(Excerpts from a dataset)

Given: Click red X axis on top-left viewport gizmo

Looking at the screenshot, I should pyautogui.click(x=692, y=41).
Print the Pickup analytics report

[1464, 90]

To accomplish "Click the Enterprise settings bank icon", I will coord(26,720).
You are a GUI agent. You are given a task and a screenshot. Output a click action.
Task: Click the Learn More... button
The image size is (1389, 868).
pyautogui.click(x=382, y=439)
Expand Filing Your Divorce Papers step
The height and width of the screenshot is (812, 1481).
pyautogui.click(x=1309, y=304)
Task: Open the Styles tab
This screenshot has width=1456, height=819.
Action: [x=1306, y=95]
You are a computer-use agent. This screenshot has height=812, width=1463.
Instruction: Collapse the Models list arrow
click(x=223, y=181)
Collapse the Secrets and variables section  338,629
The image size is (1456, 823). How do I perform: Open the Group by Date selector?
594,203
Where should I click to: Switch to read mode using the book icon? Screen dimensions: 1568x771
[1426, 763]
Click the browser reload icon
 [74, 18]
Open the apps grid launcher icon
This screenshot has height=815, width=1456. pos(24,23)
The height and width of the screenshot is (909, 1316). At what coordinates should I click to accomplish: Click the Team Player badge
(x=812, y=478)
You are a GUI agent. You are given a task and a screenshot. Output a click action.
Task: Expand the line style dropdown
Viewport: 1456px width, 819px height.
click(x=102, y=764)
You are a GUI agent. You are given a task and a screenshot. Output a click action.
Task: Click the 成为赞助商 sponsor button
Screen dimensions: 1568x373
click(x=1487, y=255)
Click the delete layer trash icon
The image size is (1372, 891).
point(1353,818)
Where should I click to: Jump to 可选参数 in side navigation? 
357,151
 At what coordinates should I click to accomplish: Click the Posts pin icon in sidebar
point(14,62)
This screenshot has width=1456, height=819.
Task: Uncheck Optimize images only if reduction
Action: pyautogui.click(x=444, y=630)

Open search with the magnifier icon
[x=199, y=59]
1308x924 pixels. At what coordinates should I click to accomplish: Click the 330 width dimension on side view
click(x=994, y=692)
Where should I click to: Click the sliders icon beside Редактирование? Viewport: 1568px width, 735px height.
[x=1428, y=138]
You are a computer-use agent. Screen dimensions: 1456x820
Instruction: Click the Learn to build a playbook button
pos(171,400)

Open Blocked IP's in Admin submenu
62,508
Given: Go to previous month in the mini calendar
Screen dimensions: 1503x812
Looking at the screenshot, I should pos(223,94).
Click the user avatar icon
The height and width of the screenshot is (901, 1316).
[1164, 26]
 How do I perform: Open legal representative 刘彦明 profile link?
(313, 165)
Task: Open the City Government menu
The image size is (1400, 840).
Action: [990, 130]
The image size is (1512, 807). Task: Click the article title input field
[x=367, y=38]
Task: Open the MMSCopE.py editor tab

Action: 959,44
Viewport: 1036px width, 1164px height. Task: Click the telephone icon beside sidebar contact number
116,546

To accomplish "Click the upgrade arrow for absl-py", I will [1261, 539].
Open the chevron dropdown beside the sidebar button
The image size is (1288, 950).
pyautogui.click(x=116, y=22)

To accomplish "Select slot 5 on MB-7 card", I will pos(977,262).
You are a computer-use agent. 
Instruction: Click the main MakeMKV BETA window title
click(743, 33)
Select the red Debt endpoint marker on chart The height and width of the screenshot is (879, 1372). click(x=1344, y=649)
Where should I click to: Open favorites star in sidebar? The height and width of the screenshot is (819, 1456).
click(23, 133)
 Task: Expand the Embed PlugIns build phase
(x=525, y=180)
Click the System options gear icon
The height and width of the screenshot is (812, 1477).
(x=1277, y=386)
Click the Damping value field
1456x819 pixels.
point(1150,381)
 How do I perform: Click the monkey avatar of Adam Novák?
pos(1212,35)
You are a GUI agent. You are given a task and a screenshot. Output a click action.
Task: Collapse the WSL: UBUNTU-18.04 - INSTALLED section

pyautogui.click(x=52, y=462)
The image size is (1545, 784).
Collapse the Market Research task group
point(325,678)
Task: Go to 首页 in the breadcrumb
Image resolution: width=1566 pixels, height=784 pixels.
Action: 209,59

→ **Task objective**:
Take the line with "Screen dimensions: 1503x812" and all lines after it through the end of the records, and write them out exactly; include nothing else.

→ **Answer to this problem**:
Screen dimensions: 1503x812
Looking at the screenshot, I should pos(223,94).
Click the user avatar icon
The height and width of the screenshot is (901, 1316).
[1164, 26]
 How do I perform: Open legal representative 刘彦明 profile link?
(313, 165)
Task: Open the City Government menu
The image size is (1400, 840).
Action: [990, 130]
The image size is (1512, 807). Task: Click the article title input field
[x=367, y=38]
Task: Open the MMSCopE.py editor tab

Action: 959,44
Viewport: 1036px width, 1164px height. Task: Click the telephone icon beside sidebar contact number
116,546

To accomplish "Click the upgrade arrow for absl-py", I will [1261, 539].
Open the chevron dropdown beside the sidebar button
The image size is (1288, 950).
pyautogui.click(x=116, y=22)

To accomplish "Select slot 5 on MB-7 card", I will pos(977,262).
You are a computer-use agent. 
Instruction: Click the main MakeMKV BETA window title
click(743, 33)
Select the red Debt endpoint marker on chart The height and width of the screenshot is (879, 1372). click(x=1344, y=649)
Where should I click to: Open favorites star in sidebar? The height and width of the screenshot is (819, 1456).
click(23, 133)
 Task: Expand the Embed PlugIns build phase
(x=525, y=180)
Click the System options gear icon
The height and width of the screenshot is (812, 1477).
(x=1277, y=386)
Click the Damping value field
1456x819 pixels.
point(1150,381)
 How do I perform: Click the monkey avatar of Adam Novák?
pos(1212,35)
You are a GUI agent. You are given a task and a screenshot. Output a click action.
Task: Collapse the WSL: UBUNTU-18.04 - INSTALLED section

pyautogui.click(x=52, y=462)
The image size is (1545, 784).
Collapse the Market Research task group
point(325,678)
Task: Go to 首页 in the breadcrumb
Image resolution: width=1566 pixels, height=784 pixels.
Action: 209,59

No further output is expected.